Jalan yang tidak rata di depan
Sama seperti dalam migrasi iklim, tidak semua orang akan bergerak dengan mudah atau setara. Sekolah kami masih melatih siswa untuk dunia yang menghilang, bukan sekolah yang muncul. Banyak organisasi berpegang teguh pada metrik efisiensi yang menghargai output yang berulang, hal yang sekarang dapat diunggulkan oleh AI. Dan terlalu banyak orang akan bertanya -tanya di mana rasa tujuan mereka cocok di dunia di mana mesin dapat melakukan apa yang pernah mereka lakukan dengan bangga.
Tujuan dan makna manusia cenderung mengalami pergolakan yang signifikan.
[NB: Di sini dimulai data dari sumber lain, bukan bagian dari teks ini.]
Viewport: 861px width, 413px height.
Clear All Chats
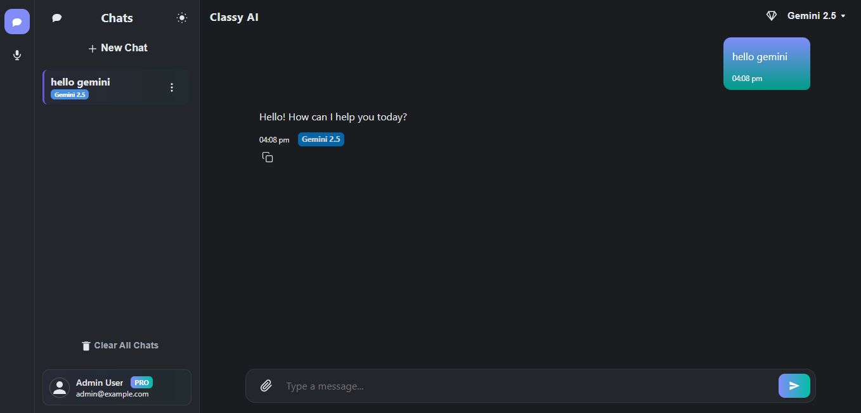[126, 345]
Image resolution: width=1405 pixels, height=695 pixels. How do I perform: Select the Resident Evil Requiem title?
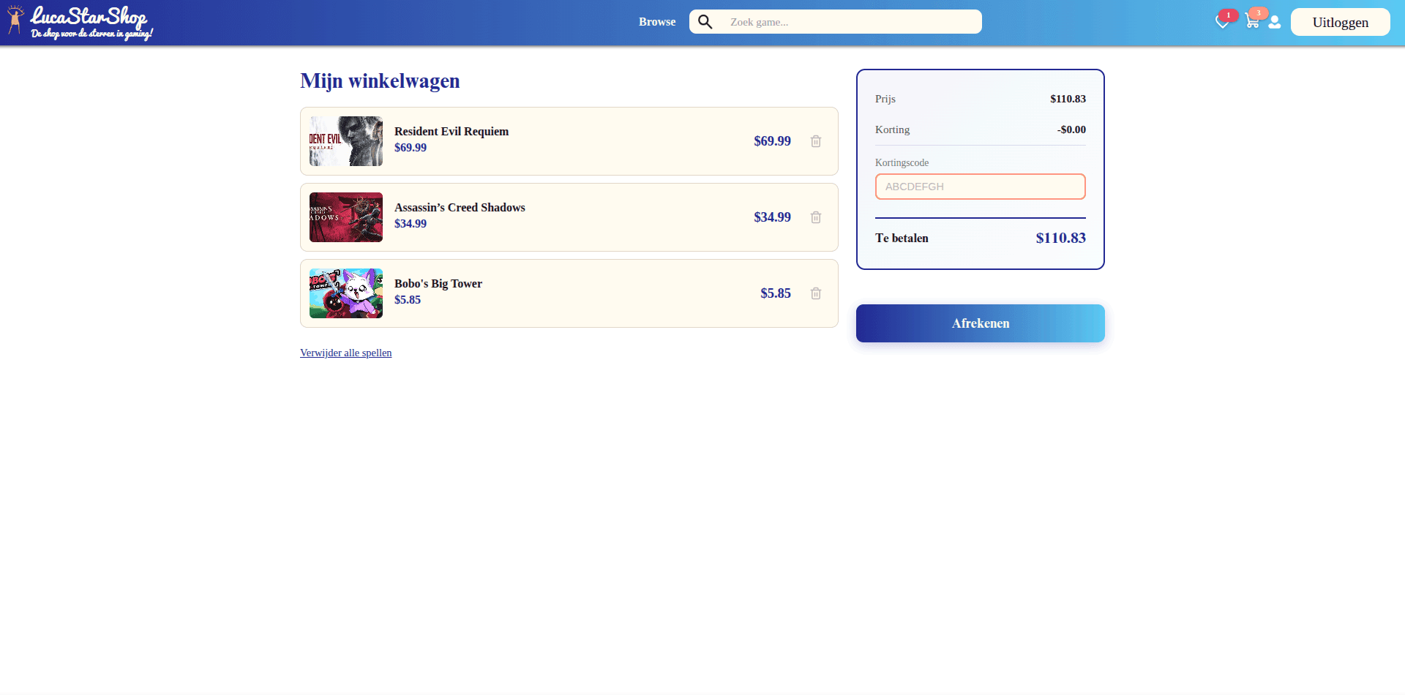click(x=452, y=132)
Selama berabad -abad, kami telah mendefinisikan diri kami dengan kemampuan kami untuk berpikir, bernalar, dan menciptakan. Sekarang, karena mesin mengambil lebih banyak fungsi -fungsi itu, pertanyaan tempat dan nilainya menjadi tidak dapat dihindari. Jika kehilangan pekerjaan yang digerakkan AI terjadi dalam skala besar tanpa kemampuan yang sepadan bagi orang untuk menemukan bentuk baru pekerjaan yang bermakna, konsekuensi psikologis dan sosial bisa sangat mendalam.
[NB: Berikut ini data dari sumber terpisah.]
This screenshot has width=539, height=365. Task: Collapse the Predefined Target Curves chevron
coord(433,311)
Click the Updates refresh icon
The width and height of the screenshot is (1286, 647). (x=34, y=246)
Ada kemungkinan bahwa beberapa migran kognitif bisa putus asa. Ilmuwan AI Geoffrey Hinton, yang memenangkan Hadiah Nobel 2024 dalam fisika untuk pekerjaan inovatifnya pada jaringan saraf pembelajaran mendalam yang mendukung LLMS, telah memperingatkan dalam beberapa tahun terakhir tentang potensi kerusakan yang bisa berasal dari AI. Dalam sebuah wawancara dengan CBS, dia ditanya apakah dia putus asa tentang masa depan. Dia bilang dia tidak karena, ironisnya, dia merasa sangat sulit untuk mengambil [AI] dengan serius. Dia berkata: “Sangat sulit untuk mendapatkan kepala Anda di sekitar titik bahwa kami berada pada titik yang sangat istimewa dalam sejarah di mana dalam waktu yang relatif singkat, semuanya mungkin benar -benar berubah. Perubahan pada skala yang belum pernah kita lihat sebelumnya. Sulit untuk menyerap itu secara emosional.”
Akan ada jalan setapak ke depan. Beberapa peneliti dan ekonom, termasuk ekonom MIT David Autor, telah mulai mengeksplorasi bagaimana AI pada akhirnya dapat membantu membangun kembali pekerjaan kelas menengah, bukan dengan mengganti pekerja manusia, tetapi dengan memperluas apa yang dapat dilakukan manusia. Tetapi sampai di sana akan membutuhkan desain yang disengaja, investasi sosial, dan waktu. Langkah pertama adalah mengakui migrasi yang telah dimulai.
Migrasi jarang mudah atau cepat. Seringkali dibutuhkan generasi untuk beradaptasi sepenuhnya dengan lingkungan dan realitas baru. Banyak orang kemungkinan akan berjuang melalui proses multi-tahap berduka dari penolakan, kemarahan, perundingan, depresi dan, akhirnya, penerimaan sebelum mereka dapat bergerak menuju bentuk kontribusi dan makna baru. Dan beberapa mungkin tidak pernah sepenuhnya bermigrasi.
Mengatasi perubahan, baik di tingkat individu dan sosial, akan menjadi salah satu tantangan terbesar di era AI. Usia AI bukan hanya tentang membangun mesin yang lebih pintar dan manfaat yang akan mereka tawarkan. Ini juga tentang bermigrasi menuju pemahaman yang lebih dalam dan merangkul apa yang membuat kita menjadi manusia.
Gary Grossman adalah EVP praktik teknologi di Edelman dan pemimpin global Pusat Keunggulan AI Edelman.